**Records**
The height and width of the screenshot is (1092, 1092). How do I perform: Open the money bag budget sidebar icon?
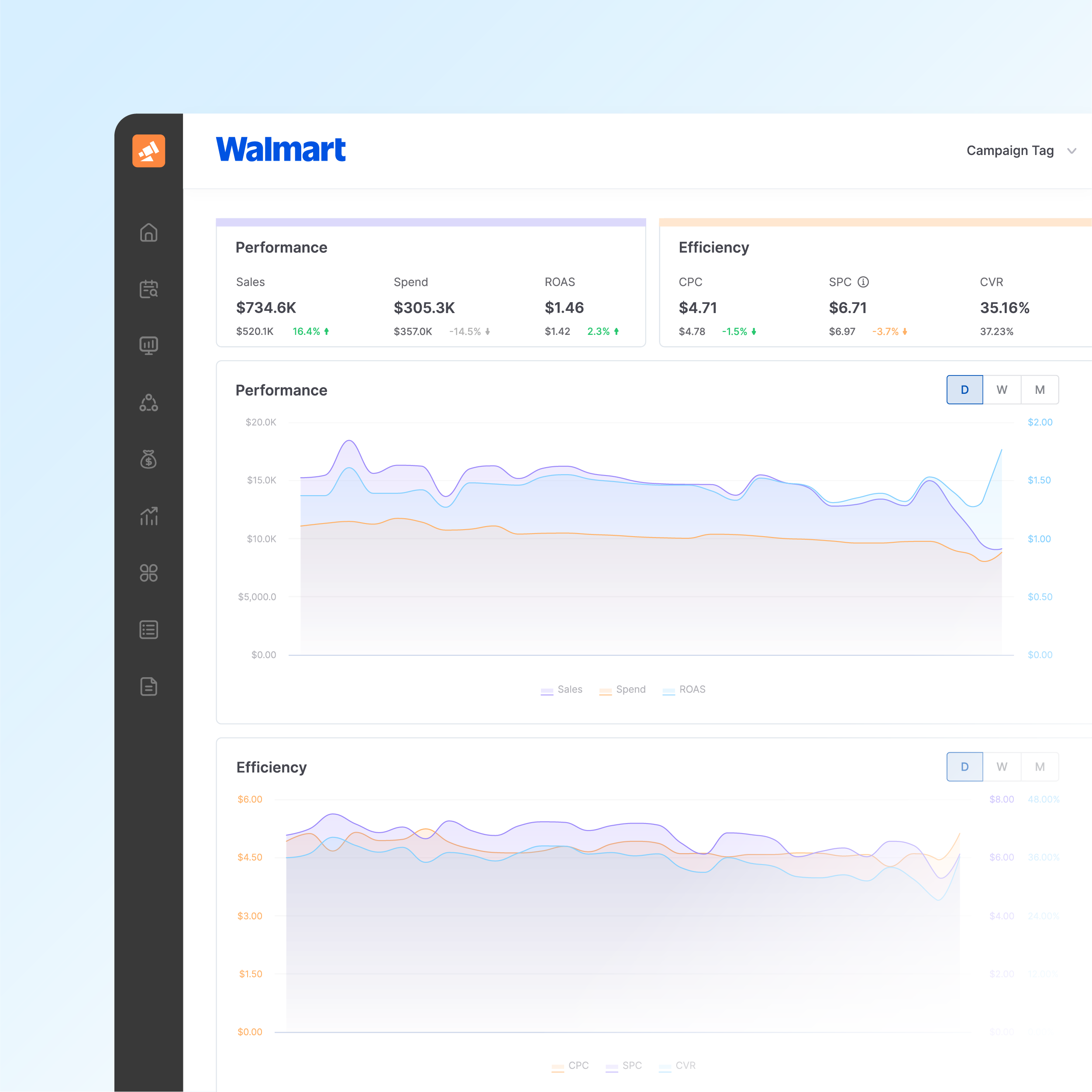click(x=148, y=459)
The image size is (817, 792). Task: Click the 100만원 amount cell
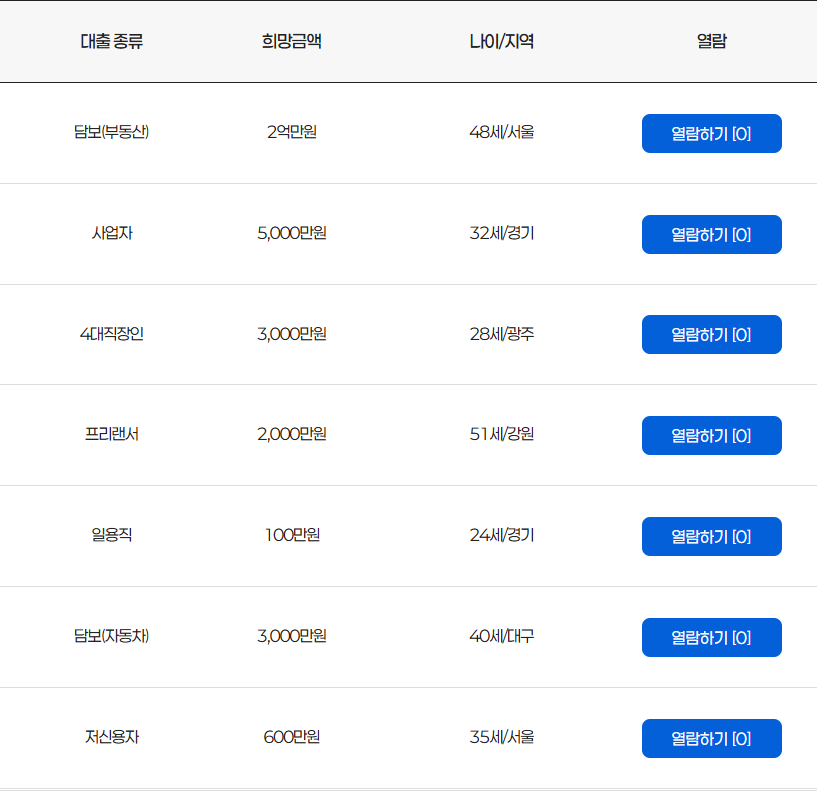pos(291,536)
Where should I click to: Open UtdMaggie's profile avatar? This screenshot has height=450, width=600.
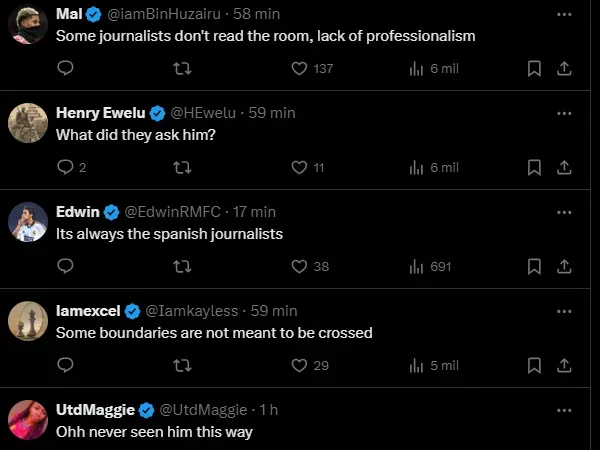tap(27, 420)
* * *
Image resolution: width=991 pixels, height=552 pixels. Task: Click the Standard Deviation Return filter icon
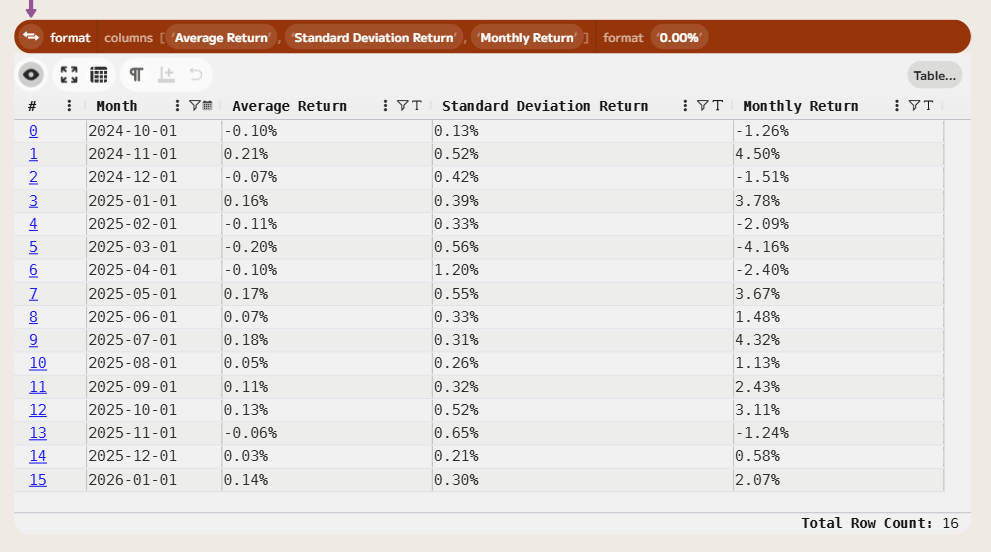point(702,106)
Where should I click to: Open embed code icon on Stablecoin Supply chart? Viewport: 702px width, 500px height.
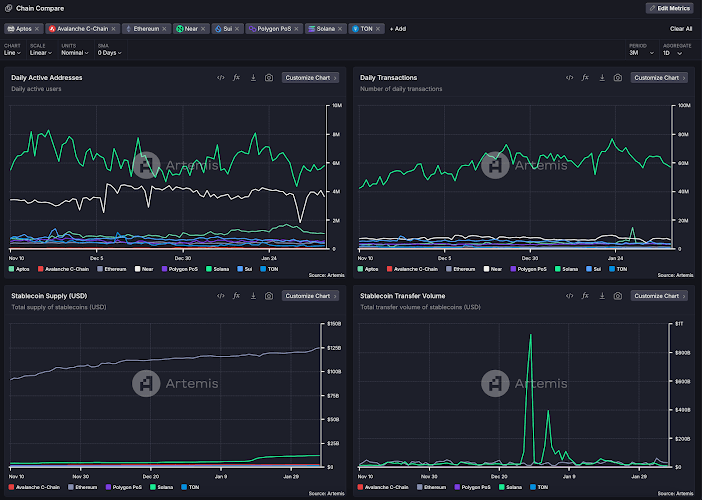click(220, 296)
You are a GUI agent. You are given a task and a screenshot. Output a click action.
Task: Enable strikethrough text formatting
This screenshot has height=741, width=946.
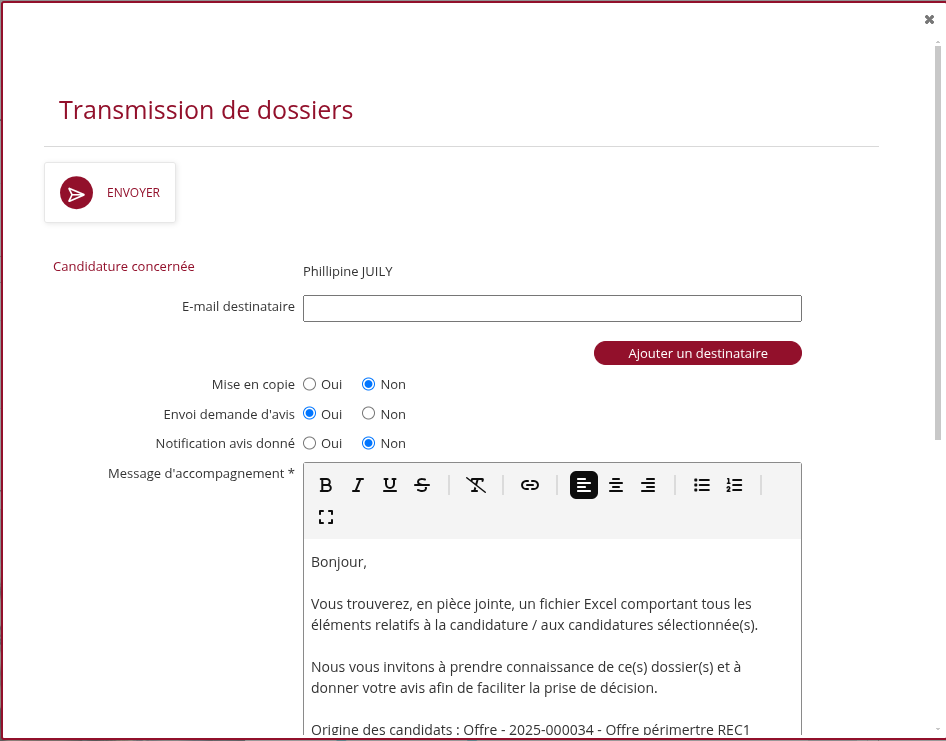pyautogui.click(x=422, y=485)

**Requirements**
Express the material as a two-column CSV, starting with the line that contains "Image resolution: width=991" and going on through the line that contains "pyautogui.click(x=422, y=485)", with columns named instruction and click_point: one row for each request, its text and its answer each in one quoted field with line breaks turned into spaces, and the pictures left out.

**Result of this exercise**
instruction,click_point
"Image resolution: width=991 pixels, height=552 pixels. Task: Click the Standard Deviation Return filter icon","point(702,106)"
"Where should I click to: Open embed code icon on Stablecoin Supply chart? Viewport: 702px width, 500px height.","click(220, 296)"
"You are a GUI agent. You are given a task and a screenshot. Output a click action. Task: Enable strikethrough text formatting This screenshot has height=741, width=946.","pyautogui.click(x=422, y=485)"